* _REQUIRED ACTION_: Count, please, the lines in the listing below that contain "computer", and reply with the count only.

▬▬▬

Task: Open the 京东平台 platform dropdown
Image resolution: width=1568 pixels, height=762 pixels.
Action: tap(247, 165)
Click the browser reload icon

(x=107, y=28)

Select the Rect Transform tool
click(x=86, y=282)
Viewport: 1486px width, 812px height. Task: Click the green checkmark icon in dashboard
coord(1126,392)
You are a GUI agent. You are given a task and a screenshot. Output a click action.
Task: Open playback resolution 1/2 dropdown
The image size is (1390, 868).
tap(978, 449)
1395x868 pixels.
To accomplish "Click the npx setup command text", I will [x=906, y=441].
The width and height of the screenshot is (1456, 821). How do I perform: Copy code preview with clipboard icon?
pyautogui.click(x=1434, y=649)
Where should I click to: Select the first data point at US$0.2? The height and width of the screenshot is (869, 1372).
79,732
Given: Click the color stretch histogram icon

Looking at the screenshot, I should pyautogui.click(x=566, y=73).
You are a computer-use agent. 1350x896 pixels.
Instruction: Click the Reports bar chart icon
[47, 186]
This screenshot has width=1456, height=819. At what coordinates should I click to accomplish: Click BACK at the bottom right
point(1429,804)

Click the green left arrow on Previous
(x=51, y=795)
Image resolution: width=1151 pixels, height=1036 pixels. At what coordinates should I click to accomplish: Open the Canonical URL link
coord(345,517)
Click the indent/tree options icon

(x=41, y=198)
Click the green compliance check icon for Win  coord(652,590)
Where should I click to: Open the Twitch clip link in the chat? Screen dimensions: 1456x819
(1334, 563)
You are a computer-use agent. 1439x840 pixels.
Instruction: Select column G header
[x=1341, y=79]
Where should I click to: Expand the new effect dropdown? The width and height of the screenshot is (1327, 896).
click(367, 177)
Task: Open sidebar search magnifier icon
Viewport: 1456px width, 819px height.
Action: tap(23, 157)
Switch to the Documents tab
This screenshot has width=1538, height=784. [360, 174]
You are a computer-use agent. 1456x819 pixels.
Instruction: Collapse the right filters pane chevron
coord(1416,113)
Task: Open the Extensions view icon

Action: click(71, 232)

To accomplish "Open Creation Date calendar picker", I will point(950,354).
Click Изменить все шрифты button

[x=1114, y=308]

▬▬▬

* _YOUR SOLUTION_: 3